From mboxrd@z Thu Jan  1 00:00:00 1970
Return-Path: <linux-btrfs-owner@vger.kernel.org>
Received: from plane.gmane.org ([80.91.229.3]:40718 "EHLO plane.gmane.org"
	rhost-flags-OK-OK-OK-OK) by vger.kernel.org with ESMTP
	id S1750781AbaBIFlU (ORCPT <rfc822;linux-btrfs@vger.kernel.org>);
	Sun, 9 Feb 2014 00:41:20 -0500
Received: from list by plane.gmane.org with local (Exim 4.69)
	(envelope-from <gcfb-btrfs-devel-moved1@m.gmane.org>)
	id 1WCN8o-0001Ag-MY
	for linux-btrfs@vger.kernel.org; Sun, 09 Feb 2014 06:41:18 +0100
Received: from ip68-231-22-224.ph.ph.cox.net ([68.231.22.224])
        by main.gmane.org with esmtp (Gmexim 0.1 (Debian))
        id 1AlnuQ-0007hv-00
        for <linux-btrfs@vger.kernel.org>; Sun, 09 Feb 2014 06:41:18 +0100
Received: from 1i5t5.duncan by ip68-231-22-224.ph.ph.cox.net with local (Gmexim 0.1 (Debian))
        id 1AlnuQ-0007hv-00
        for <linux-btrfs@vger.kernel.org>; Sun, 09 Feb 2014 06:41:18 +0100
To: linux-btrfs@vger.kernel.org
From: Duncan <1i5t5.duncan@cox.net>
Subject: Re: lost with degraded RAID1
Date: Sun, 9 Feb 2014 05:40:55 +0000 (UTC)
Message-ID: <pan$9975$a22e4391$1abcb3d9$aba51d08@cox.net>
References: <CABgvyo-rw8To-=8_Kt+j8gXiJyX43oWPrWxhAGWqhpE83oCCAw@mail.gmail.com>
	<C0AD9885-8F81-4642-809F-BDC3933A5932@colorremedies.com>
	<20140130175831.GU3314@carfax.org.uk>
	<C3B0EA86-0CBA-4500-81A8-7F3A99306E76@colorremedies.com>
	<CABgvyo8ZG=pk=i-7iXzoOWqZj_fVvUd6xiaXef1KWR8QLibhXg@mail.gmail.com>
	<6C293A14-9A38-4DAA-A720-1F77B9CB083D@colorremedies.com>
	<CABgvyo-cZ1bw7Gyd5sUYK11mMUp3N2w6v=SNEdXBRYqbNSNNFQ@mail.gmail.com>
	<CABgvyo8iS-8i-NKDUPX30B+Mk-B8-ZjLU7p_N7XefXtcSDvCFg@mail.gmail.com>
	<C37F3250-AA5B-4C75-8ECB-D1E7B6FFEADD@colorremedies.com>
	<CABgvyo89WYpOFqb7fE4Ls5U63c_Kc8bLeNGebge87Up9H+NBiQ@mail.gmail.com>
Mime-Version: 1.0
Content-Type: text/plain; charset=UTF-8
Sender: linux-btrfs-owner@vger.kernel.org
List-ID: <linux-btrfs.vger.kernel.org>

Johan Kröckel posted on Sat, 08 Feb 2014 12:09:46 +0100 as excerpted:

> Ok, I did nuke it now and created the fs again using 3.12 kernel.
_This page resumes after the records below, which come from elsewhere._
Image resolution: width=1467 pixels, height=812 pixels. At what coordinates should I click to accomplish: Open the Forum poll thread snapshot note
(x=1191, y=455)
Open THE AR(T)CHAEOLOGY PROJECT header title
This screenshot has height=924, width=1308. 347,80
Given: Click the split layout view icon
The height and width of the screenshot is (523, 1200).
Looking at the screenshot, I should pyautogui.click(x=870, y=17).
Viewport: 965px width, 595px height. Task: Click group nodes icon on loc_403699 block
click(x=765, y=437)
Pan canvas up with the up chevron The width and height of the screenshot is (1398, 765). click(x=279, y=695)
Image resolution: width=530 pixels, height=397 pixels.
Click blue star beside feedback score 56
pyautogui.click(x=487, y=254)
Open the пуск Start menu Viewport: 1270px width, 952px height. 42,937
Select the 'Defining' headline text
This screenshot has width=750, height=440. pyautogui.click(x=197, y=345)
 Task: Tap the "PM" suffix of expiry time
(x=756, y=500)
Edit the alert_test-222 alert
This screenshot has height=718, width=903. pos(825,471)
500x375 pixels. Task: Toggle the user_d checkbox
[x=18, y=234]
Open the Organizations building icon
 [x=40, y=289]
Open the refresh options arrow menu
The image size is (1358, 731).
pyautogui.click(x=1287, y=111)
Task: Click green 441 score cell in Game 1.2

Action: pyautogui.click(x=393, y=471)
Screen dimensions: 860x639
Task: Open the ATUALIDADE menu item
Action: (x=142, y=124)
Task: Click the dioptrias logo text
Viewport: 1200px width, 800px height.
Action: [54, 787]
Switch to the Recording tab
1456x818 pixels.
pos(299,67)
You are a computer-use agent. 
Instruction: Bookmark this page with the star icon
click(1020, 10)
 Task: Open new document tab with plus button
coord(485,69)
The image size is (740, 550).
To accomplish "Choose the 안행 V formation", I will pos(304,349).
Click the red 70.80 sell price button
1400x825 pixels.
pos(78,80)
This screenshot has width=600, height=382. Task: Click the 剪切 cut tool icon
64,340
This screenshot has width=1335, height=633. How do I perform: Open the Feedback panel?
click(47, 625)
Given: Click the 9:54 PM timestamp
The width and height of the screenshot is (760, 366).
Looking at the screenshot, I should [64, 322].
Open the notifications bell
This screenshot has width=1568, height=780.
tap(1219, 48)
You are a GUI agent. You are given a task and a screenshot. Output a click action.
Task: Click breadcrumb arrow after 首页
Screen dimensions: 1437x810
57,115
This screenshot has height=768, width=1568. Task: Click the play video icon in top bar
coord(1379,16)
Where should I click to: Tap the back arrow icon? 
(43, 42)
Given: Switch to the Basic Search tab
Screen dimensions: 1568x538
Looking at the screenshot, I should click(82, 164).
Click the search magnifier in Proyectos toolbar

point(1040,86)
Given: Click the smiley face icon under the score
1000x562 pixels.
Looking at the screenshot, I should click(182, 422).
So far
> so good. Runs fine.
> Finally, I know its kind of offtopic, but can some help me interpreting
> this (I think this is the error in the smart-log which started the whole
> mess)?
> 
> Error 1 occurred at disk power-on lifetime: 2576 hours (107 days + 8
> hours)
>   When the command that caused the error occurred, the device was
> active or idle.
> 
>   After command completion occurred, registers were:
>   ER ST SC SN CL CH DH
>   -- -- -- -- -- -- --
>   04 71 00 ff ff ff 0f
>  Device Fault; Error: ABRT at LBA = 0x0fffffff = 268435455

I'm no SMART expert, but that LBA number is incredibly suspicious.  With 
standard 512-byte sectors that's the 128 GiB boundary, the old 28-bit LBA 
limit (LBA28, introduced with ATA-1 in 1994, modern drives are LBA48, 
introduced in 2003 with ATA-6 and offering an addressing capacity of 128 
PiB, according to wikipedia's article on LBA).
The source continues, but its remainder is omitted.